(Dataset material)
————

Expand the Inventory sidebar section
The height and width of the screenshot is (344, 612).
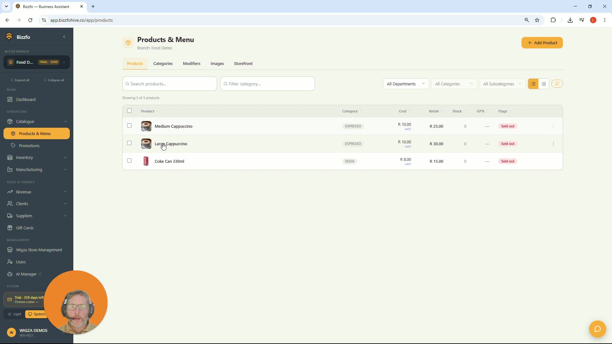click(37, 157)
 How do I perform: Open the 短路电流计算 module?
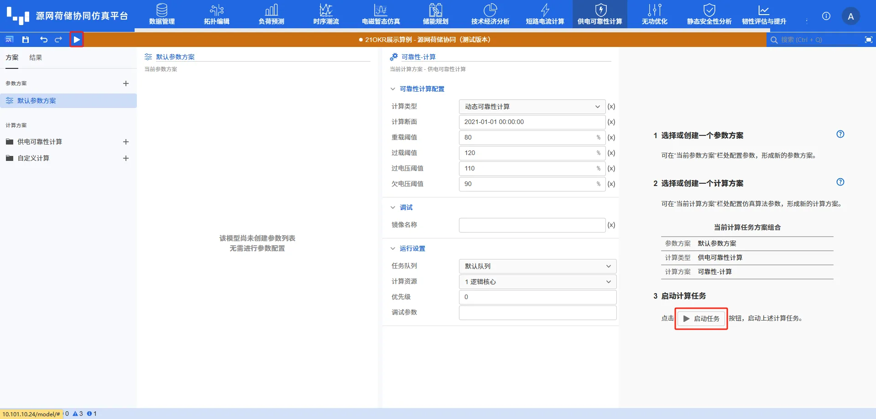pyautogui.click(x=545, y=14)
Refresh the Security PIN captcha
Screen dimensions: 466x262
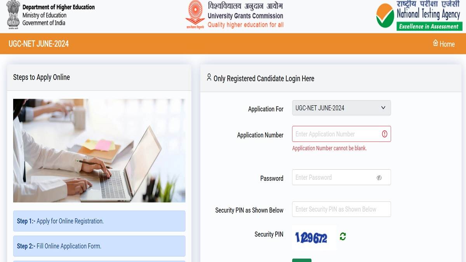(343, 236)
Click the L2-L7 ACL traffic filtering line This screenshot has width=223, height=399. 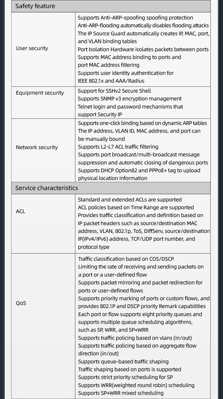118,147
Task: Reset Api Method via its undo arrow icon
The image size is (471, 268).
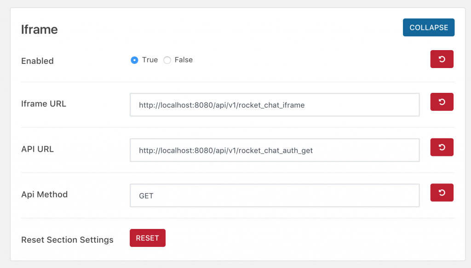Action: coord(442,192)

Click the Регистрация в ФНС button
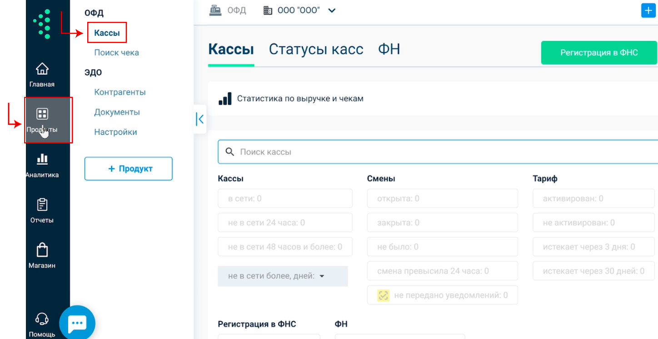point(598,53)

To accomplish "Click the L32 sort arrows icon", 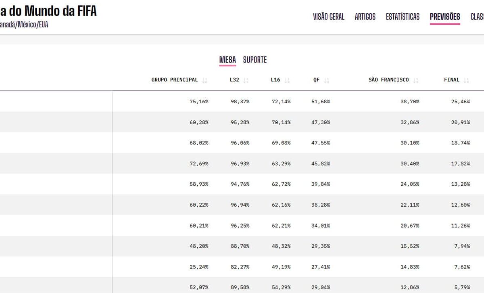I will pos(246,80).
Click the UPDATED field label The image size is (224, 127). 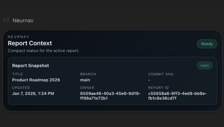(x=21, y=88)
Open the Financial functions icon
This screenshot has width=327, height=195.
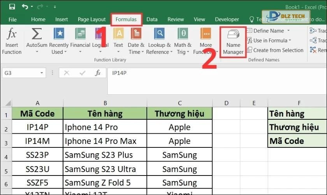coord(80,35)
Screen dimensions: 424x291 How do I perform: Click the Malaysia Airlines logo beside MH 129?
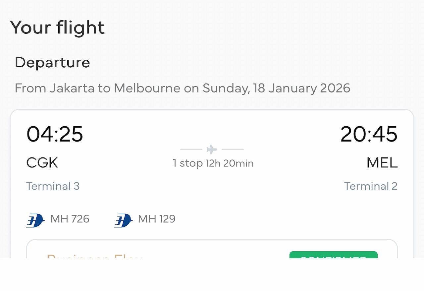(123, 220)
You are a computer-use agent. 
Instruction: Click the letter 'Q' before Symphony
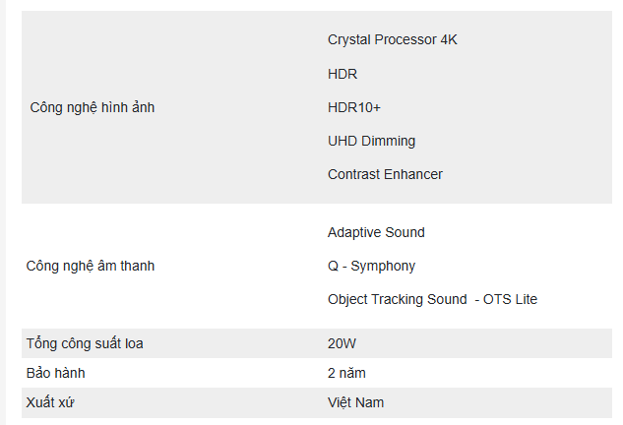(x=334, y=266)
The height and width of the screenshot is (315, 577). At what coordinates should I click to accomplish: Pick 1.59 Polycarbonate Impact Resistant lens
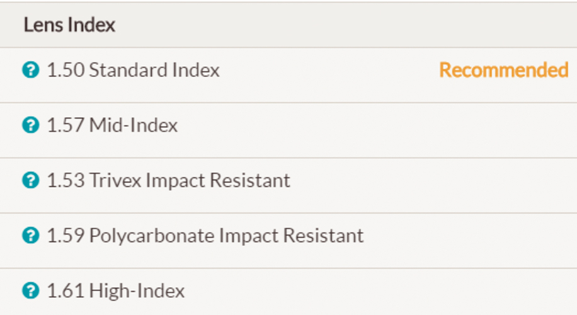click(x=205, y=236)
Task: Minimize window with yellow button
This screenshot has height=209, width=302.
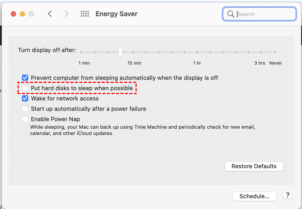Action: (x=22, y=14)
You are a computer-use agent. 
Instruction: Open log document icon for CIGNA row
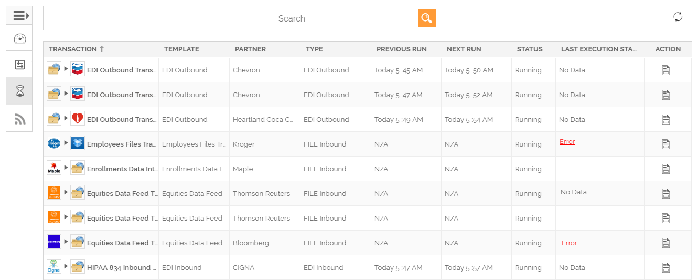point(666,267)
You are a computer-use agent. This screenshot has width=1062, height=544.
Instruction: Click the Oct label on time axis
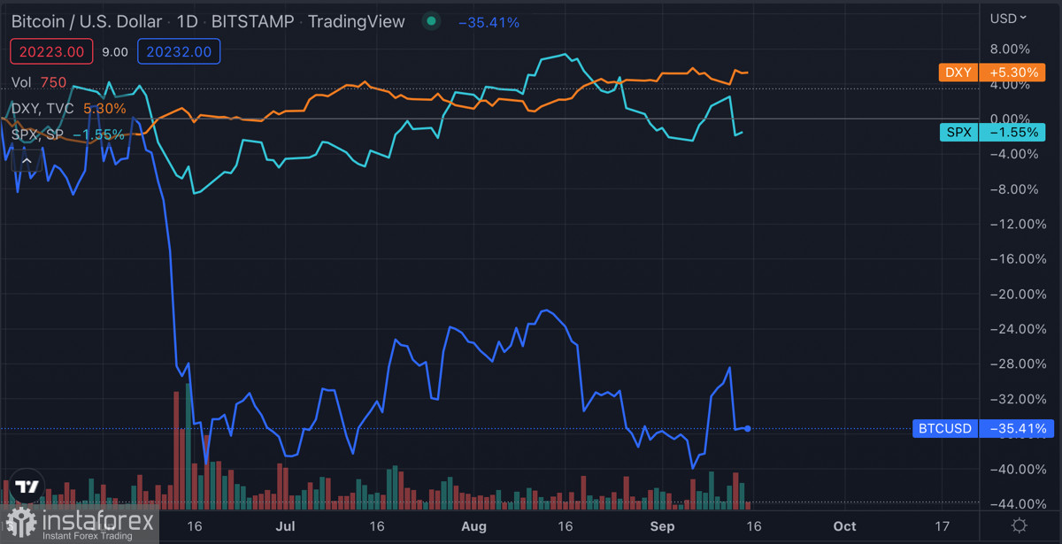(844, 526)
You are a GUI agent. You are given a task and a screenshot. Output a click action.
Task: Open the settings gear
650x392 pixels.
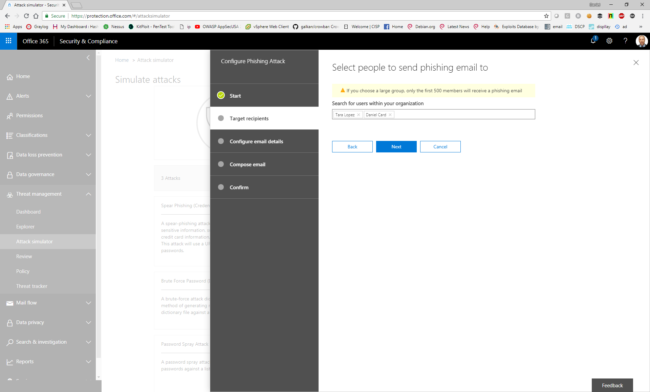pyautogui.click(x=609, y=41)
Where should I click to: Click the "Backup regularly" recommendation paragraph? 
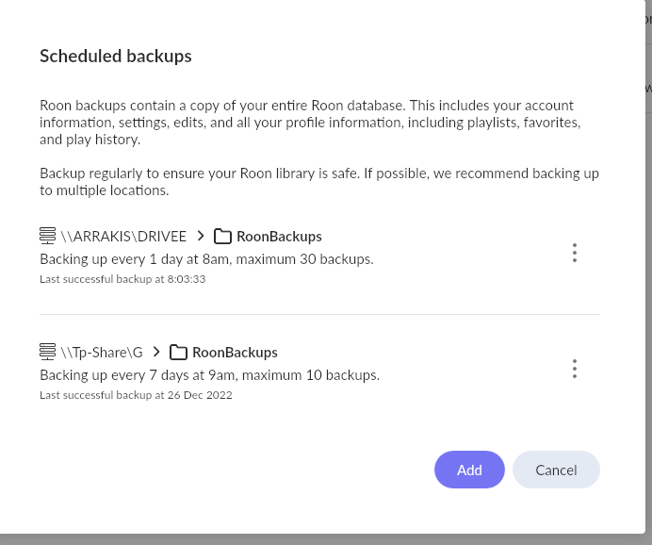coord(318,182)
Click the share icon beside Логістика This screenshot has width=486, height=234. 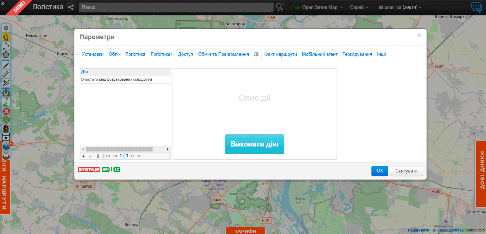point(71,7)
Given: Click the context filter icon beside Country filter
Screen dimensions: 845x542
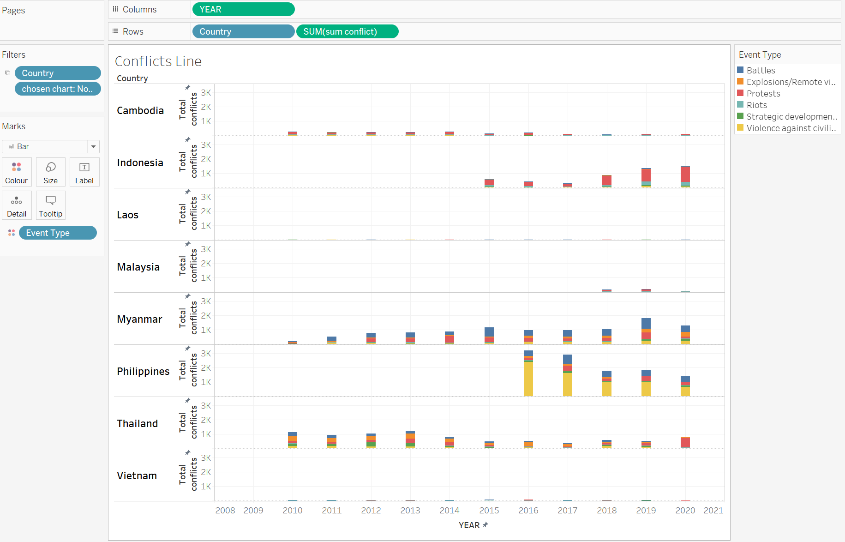Looking at the screenshot, I should click(7, 73).
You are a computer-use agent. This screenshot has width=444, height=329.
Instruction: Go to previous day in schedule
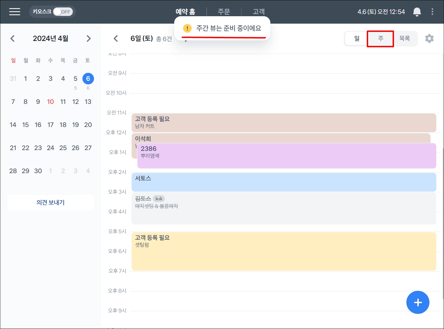pyautogui.click(x=116, y=38)
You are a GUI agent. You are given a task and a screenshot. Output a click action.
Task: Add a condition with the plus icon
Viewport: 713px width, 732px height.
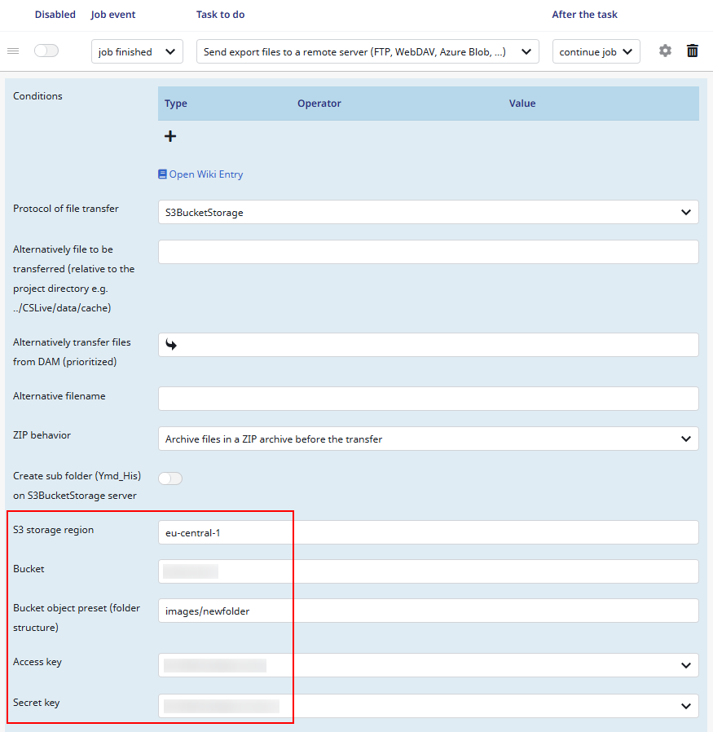[x=170, y=136]
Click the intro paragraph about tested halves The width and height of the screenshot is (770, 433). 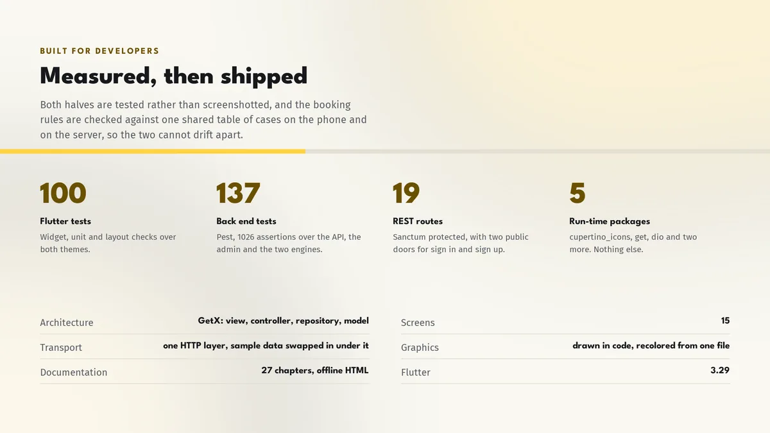point(203,120)
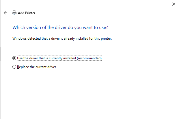Choose the Replace the current driver radio button
177x119 pixels.
pos(14,67)
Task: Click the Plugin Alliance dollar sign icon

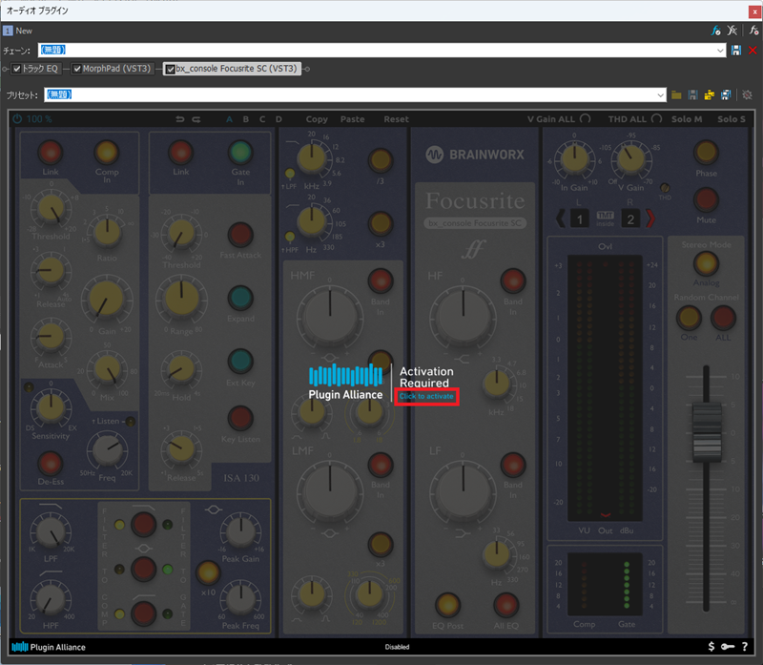Action: click(711, 647)
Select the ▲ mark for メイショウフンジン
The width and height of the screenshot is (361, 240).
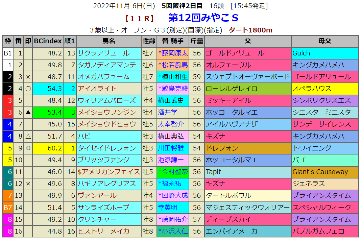pos(28,112)
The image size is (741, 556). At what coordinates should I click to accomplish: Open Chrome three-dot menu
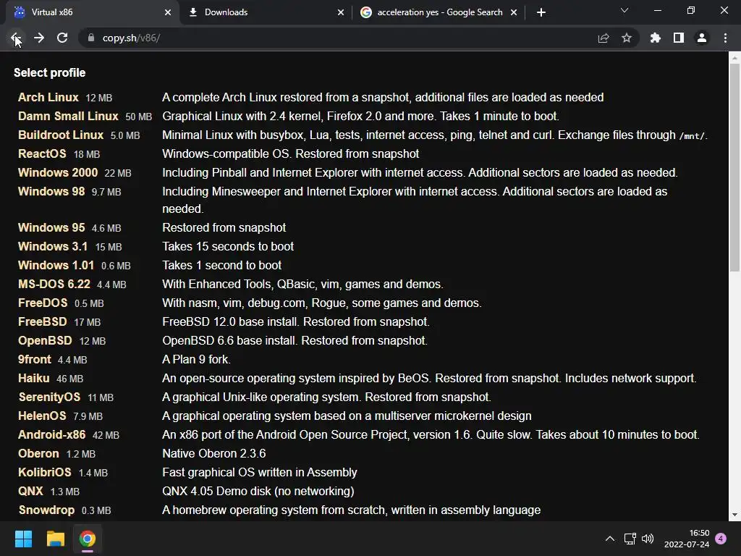[725, 38]
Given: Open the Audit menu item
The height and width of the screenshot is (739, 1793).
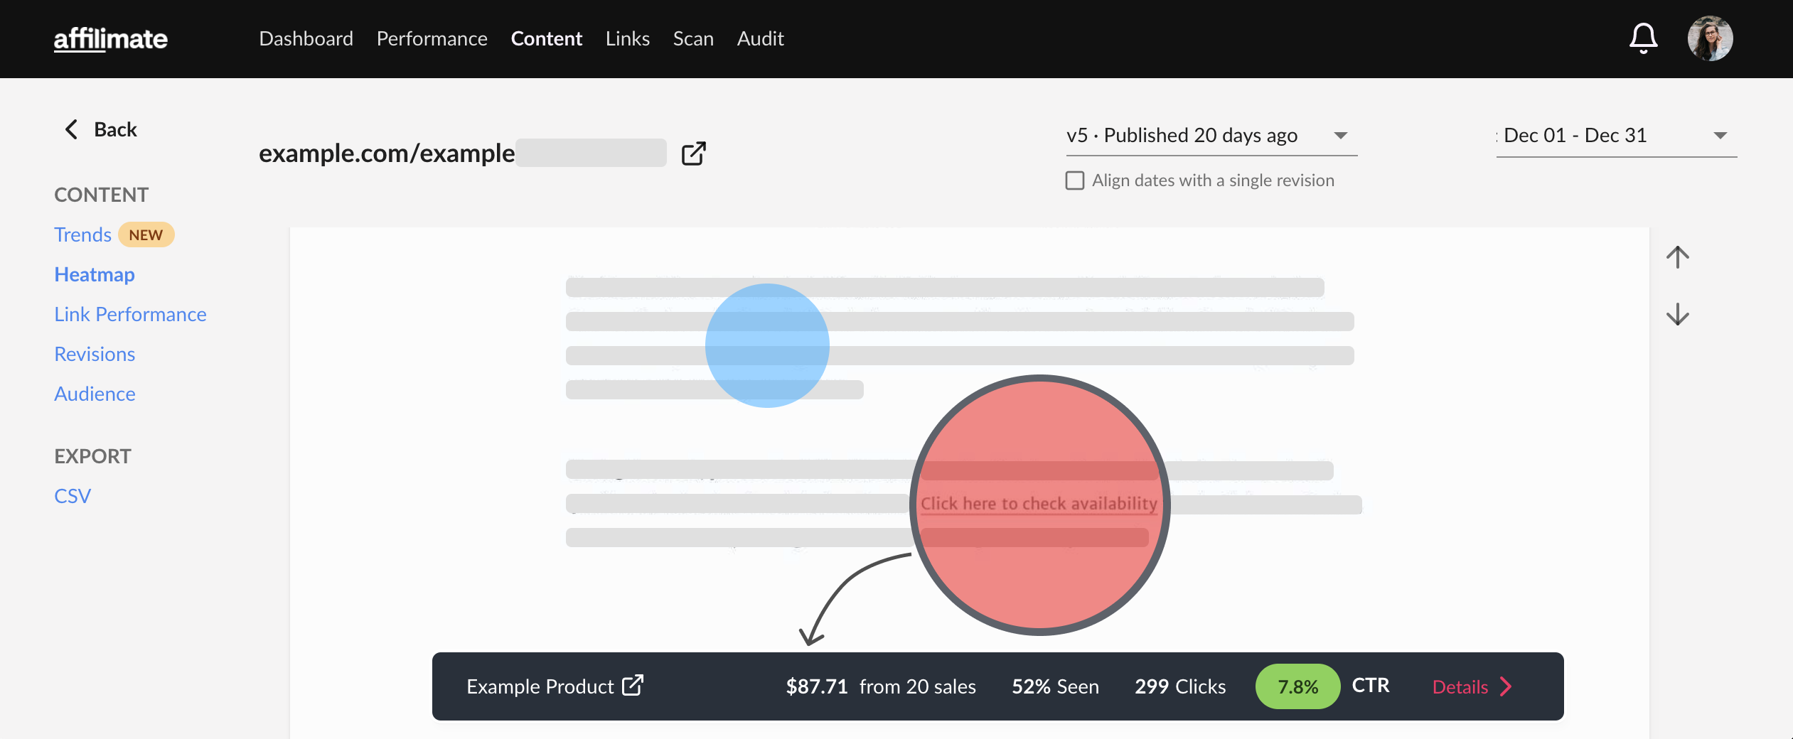Looking at the screenshot, I should tap(760, 38).
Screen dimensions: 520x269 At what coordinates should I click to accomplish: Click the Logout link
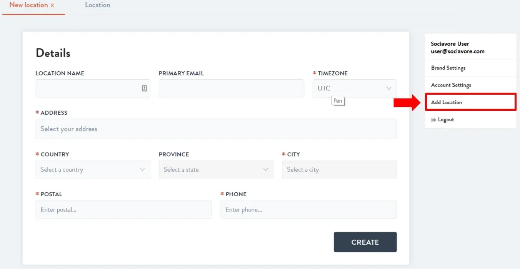point(446,120)
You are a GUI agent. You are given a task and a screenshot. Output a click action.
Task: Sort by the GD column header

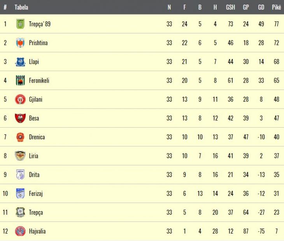pyautogui.click(x=261, y=7)
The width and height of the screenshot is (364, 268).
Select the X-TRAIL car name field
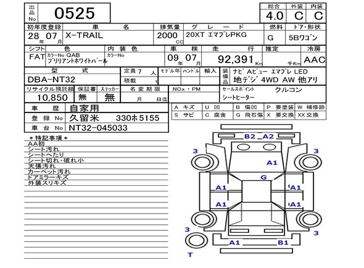[x=108, y=37]
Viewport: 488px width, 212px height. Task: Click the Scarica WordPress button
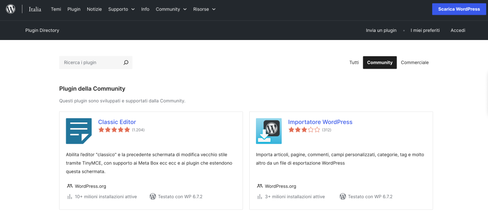(x=459, y=9)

————

### Work instructions
Copy the material word for word, starting at the line that contains "The image size is (741, 556)." and continuing through the end of the material. Omit the pictures from your copy.

### Result
The image size is (741, 556). At what coordinates should I click to accomplish: Open Chrome three-dot menu
[725, 38]
Given: Open the Audit menu item
The height and width of the screenshot is (739, 1793).
Looking at the screenshot, I should tap(760, 38).
Screen dimensions: 520x269 At what coordinates should I click to accomplish: Click the Logout link
point(446,120)
You are a GUI agent. You are given a task and a screenshot. Output a click action.
Task: Sort by the GD column header

pyautogui.click(x=261, y=7)
The width and height of the screenshot is (364, 268).
Select the X-TRAIL car name field
[x=108, y=37]
Viewport: 488px width, 212px height. Task: Click the Scarica WordPress button
(x=459, y=9)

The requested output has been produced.